Note that the file also contains a couple of virtual dimensions <confDimensionVirtual>. Please do not change them! DirX Audit Manager evaluates them for grouping the charts by days, weeks, months and years.

Adding a Fact Table

To create a new fact table, add an element <confFactTable> into the file confFactTables.xml. See the section “Configuring Fact Tables” for information about the format.

When the fact table population is executed next time, the table is created.
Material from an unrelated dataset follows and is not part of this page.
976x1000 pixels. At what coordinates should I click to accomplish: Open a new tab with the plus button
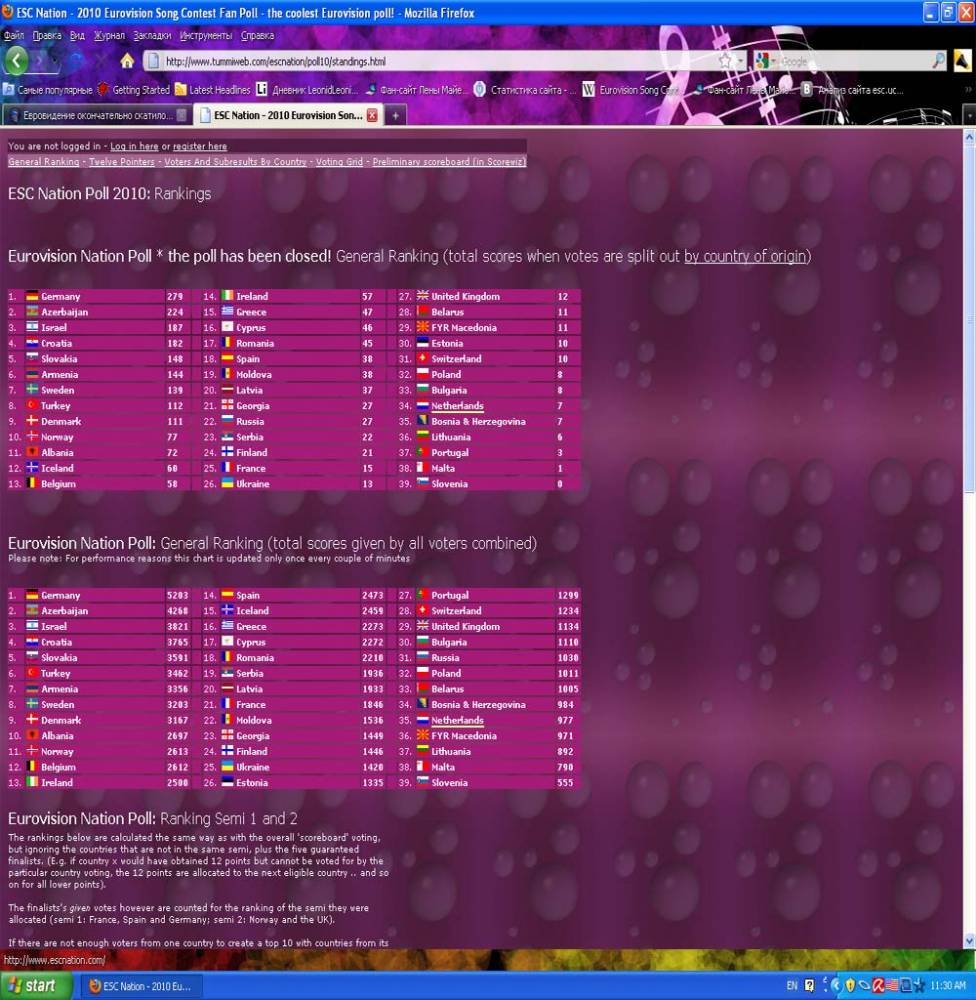[x=395, y=115]
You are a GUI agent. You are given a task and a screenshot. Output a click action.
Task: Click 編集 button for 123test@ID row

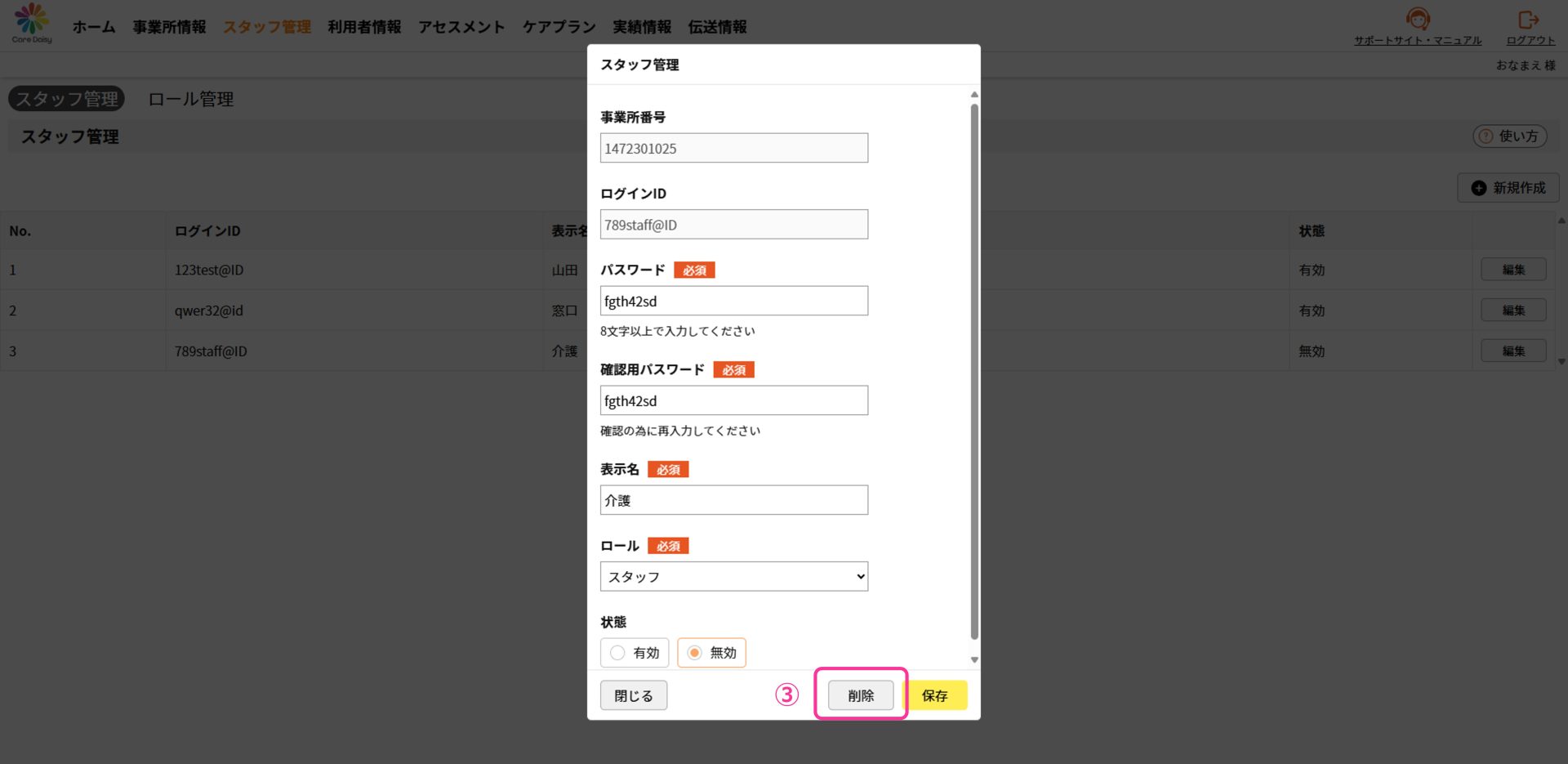(1512, 270)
The fact population job in the DirX Audit Server automatically updates the table according to the configured schedule.

Adding a Fact

To create a new fact, add an element <confFact> into the file confFacts.xml. See the section “Configuring Facts” for information about the format.

Enter the new fact as element <fact> into an existing or a new fact table. See the previous sections for details.

Adapt your database schema accordingly.

When the fact table population is executed next time, the new column is populated too. The fact population job in the DirX Audit Server automatically updates the table according to the configured schedule.

Adding a Dimension

To create a new dimension, add an element <confDimensionView> into the file confDimensions.xml. See the section "Configuring Dimensions" for a description of the format.

Enter the new dimension as the element <dimension> into a fact table. See the previous sections for details.

Adapt your database schema accordingly.

When the fact table population is executed next time, the new dimension table and the new dimension column are populated too. The fact population job in the DirX Audit Server automatically updates the table according to the configured schedule.

Configuring Tenant-specific Fact Tables

If you want to create a tenant-specific fact table configuration, copy the common configuration from the folder:

install_path/conf/fact-configuration

into the tenant configuration folder in:

install_path/conf/tenants/tenantID/fact-configuration

where tenantID is a unique tenant identifier. Now you can customize configuration files for the tenant by following the instructions given in the previous sections of this chapter.

Components that create or update facts and dimensions will implicitly use the tenant-specific configuration if it’s available. If it is not, the common configuration is used.

You must copy the whole folder with all of its subdirectories and files. Default and tenant-specific configuration directories are not merged.